What is expected:
Transcribe each line of the material exactly as it stands.
---- Supplied material
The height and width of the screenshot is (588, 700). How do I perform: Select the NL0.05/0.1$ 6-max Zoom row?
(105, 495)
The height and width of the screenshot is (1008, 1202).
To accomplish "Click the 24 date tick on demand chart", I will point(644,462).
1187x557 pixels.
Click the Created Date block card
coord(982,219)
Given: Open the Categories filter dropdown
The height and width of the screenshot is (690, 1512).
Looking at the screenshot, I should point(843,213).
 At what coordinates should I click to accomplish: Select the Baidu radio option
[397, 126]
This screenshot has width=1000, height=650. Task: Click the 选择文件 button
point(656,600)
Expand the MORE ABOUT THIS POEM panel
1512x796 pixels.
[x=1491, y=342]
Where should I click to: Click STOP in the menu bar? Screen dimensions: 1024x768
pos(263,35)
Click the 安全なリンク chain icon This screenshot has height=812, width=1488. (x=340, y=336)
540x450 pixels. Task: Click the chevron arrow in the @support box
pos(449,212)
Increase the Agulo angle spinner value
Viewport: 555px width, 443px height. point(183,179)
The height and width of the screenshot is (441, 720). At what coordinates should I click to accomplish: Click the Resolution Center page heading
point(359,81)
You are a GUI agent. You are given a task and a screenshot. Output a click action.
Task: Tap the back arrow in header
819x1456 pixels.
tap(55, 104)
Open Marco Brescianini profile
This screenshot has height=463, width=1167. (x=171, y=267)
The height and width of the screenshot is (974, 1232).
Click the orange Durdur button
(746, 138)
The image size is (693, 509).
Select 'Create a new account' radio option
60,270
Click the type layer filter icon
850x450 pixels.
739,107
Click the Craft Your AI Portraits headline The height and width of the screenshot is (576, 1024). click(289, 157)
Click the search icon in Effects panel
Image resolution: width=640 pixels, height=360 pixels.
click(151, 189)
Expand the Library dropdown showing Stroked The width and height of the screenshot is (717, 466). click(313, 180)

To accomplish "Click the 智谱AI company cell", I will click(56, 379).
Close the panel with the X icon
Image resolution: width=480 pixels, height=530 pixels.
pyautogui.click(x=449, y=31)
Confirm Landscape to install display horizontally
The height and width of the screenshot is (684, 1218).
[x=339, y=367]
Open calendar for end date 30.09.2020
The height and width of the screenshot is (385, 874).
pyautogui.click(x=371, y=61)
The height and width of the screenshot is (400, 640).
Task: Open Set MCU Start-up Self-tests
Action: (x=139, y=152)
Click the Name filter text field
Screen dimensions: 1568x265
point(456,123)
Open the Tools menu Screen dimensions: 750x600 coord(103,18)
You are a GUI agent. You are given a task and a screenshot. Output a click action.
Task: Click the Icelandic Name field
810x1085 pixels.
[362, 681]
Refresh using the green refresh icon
--------
Reply to the task:
The height and width of the screenshot is (588, 700). How do I perform: Select the NL0.05/0.1$ 6-max Zoom row?
(105, 495)
The height and width of the screenshot is (1008, 1202).
To accomplish "Click the 24 date tick on demand chart", I will point(644,462).
1187x557 pixels.
Click the Created Date block card
coord(982,219)
Given: Open the Categories filter dropdown
The height and width of the screenshot is (690, 1512).
Looking at the screenshot, I should point(843,213).
 At what coordinates should I click to accomplish: Select the Baidu radio option
[397, 126]
This screenshot has width=1000, height=650. Task: Click the 选择文件 button
point(656,600)
Expand the MORE ABOUT THIS POEM panel
1512x796 pixels.
[x=1491, y=342]
Where should I click to: Click STOP in the menu bar? Screen dimensions: 1024x768
pos(263,35)
Click the 安全なリンク chain icon This screenshot has height=812, width=1488. (x=340, y=336)
540x450 pixels. Task: Click the chevron arrow in the @support box
pos(449,212)
Increase the Agulo angle spinner value
Viewport: 555px width, 443px height. point(183,179)
The height and width of the screenshot is (441, 720). At what coordinates should I click to accomplish: Click the Resolution Center page heading
point(359,81)
You are a GUI agent. You are given a task and a screenshot. Output a click action.
Task: Tap the back arrow in header
819x1456 pixels.
tap(55, 104)
Open Marco Brescianini profile
This screenshot has height=463, width=1167. (x=171, y=267)
The height and width of the screenshot is (974, 1232).
Click the orange Durdur button
(746, 138)
The image size is (693, 509).
Select 'Create a new account' radio option
60,270
Click the type layer filter icon
850x450 pixels.
739,107
Click the Craft Your AI Portraits headline The height and width of the screenshot is (576, 1024). click(289, 157)
Click the search icon in Effects panel
Image resolution: width=640 pixels, height=360 pixels.
click(151, 189)
Expand the Library dropdown showing Stroked The width and height of the screenshot is (717, 466). click(313, 180)

To accomplish "Click the 智谱AI company cell", I will click(56, 379).
Close the panel with the X icon
Image resolution: width=480 pixels, height=530 pixels.
pyautogui.click(x=449, y=31)
Confirm Landscape to install display horizontally
The height and width of the screenshot is (684, 1218).
[x=339, y=367]
Open calendar for end date 30.09.2020
The height and width of the screenshot is (385, 874).
pyautogui.click(x=371, y=61)
The height and width of the screenshot is (400, 640).
Task: Open Set MCU Start-up Self-tests
Action: (x=139, y=152)
Click the Name filter text field
Screen dimensions: 1568x265
point(456,123)
Open the Tools menu Screen dimensions: 750x600 coord(103,18)
You are a GUI agent. You are given a task and a screenshot. Output a click action.
Task: Click the Icelandic Name field
810x1085 pixels.
[362, 681]
Refresh using the green refresh icon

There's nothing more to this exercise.